Available to Tenant Admin, MSP Admin, and Global Admin. Each role sees logs scoped to their access level.
Audit Log Table
| Column | Description |
|---|---|
| Timestamp | When the action occurred |
| User | Who performed the action (email, or "System" for automated tasks) |
| Action | Color-coded badge - e.g., Login, Create, Delete, Alert Sent |
| Entity | What was affected (e.g., Domain, User, Webhook) |
| Details | Summary of changes (JSON - old/new values) |
| IP Address | Source IP address |
Filters
- Action - Filter by specific action types (e.g., Login, Create, Delete, Alert Sent, Drift Accepted).
- Entity Type - Filter by what was affected (Domain, User, Subscription, etc.).

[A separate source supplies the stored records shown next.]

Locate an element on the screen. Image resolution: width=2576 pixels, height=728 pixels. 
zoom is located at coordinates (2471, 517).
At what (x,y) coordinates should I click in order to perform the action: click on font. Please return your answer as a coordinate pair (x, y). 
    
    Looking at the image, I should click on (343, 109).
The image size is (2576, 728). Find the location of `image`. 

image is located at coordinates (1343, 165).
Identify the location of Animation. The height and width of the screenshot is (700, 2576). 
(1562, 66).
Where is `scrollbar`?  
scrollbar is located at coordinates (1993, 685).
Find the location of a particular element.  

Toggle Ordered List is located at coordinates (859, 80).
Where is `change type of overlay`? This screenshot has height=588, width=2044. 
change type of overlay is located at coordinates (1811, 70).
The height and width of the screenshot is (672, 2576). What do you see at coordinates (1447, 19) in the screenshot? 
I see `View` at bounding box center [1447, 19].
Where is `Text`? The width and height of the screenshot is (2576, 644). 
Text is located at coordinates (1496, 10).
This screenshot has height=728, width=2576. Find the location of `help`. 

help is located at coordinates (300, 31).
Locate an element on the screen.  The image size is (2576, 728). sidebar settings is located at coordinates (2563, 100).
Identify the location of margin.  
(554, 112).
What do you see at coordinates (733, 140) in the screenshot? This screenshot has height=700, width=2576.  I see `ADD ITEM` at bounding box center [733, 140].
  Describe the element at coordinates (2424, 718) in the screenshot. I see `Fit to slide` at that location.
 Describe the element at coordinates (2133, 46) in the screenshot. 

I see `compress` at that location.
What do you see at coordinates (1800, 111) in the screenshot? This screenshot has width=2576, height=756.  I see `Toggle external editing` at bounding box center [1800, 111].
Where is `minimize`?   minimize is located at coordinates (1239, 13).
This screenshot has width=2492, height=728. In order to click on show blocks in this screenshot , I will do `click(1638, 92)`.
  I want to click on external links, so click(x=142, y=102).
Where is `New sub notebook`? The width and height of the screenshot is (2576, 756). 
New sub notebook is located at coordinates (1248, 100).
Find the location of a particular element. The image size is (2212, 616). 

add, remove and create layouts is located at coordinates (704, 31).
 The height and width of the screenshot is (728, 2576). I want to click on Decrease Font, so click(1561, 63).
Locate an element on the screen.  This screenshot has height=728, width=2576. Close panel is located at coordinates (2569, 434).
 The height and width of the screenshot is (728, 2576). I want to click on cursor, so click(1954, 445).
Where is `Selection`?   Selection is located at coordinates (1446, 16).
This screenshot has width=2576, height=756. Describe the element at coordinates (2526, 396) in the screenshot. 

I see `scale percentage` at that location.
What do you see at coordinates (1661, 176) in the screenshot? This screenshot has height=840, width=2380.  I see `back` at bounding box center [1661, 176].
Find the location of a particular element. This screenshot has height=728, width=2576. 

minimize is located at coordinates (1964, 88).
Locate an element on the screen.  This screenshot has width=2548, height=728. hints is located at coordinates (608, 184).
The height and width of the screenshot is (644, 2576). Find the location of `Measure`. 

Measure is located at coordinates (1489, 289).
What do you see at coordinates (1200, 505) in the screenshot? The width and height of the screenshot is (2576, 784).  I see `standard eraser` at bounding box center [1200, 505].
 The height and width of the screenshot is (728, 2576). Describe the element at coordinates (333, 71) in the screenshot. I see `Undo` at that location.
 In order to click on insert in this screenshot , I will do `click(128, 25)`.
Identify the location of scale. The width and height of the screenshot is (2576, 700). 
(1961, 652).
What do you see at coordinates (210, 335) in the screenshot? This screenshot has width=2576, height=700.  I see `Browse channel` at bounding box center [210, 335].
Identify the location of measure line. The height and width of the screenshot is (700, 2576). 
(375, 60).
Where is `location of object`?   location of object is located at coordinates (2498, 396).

- User Email - Search for actions by a specific user.
- Clear Filters to reset.
What Gets Logged
| Category | Examples |
|---|---|
| Authentication | Login, logout, failed login, MFA enabled/disabled, password reset |
| User Management | Invitation sent/accepted, role changes, user activate/deactivate |
| Domain Operations | Domain created/updated/deleted, monitoring enabled/disabled, manual checks |
| Alerts | Alert sent, alert failed |
| Integrations | Webhook created/updated/deleted, Teams notification sent/failed |
| Subscription | Plan changed, payment succeeded/failed, subscription canceled |
| Drift | Drift accepted (master records updated) |
| MSP | Sub-client created/updated/deleted, MSP user invited |
Export
Click Export to download audit logs as a file. You can filter by date range, action type, and entity type before exporting.
Audit logs are immutable - they cannot be edited or deleted.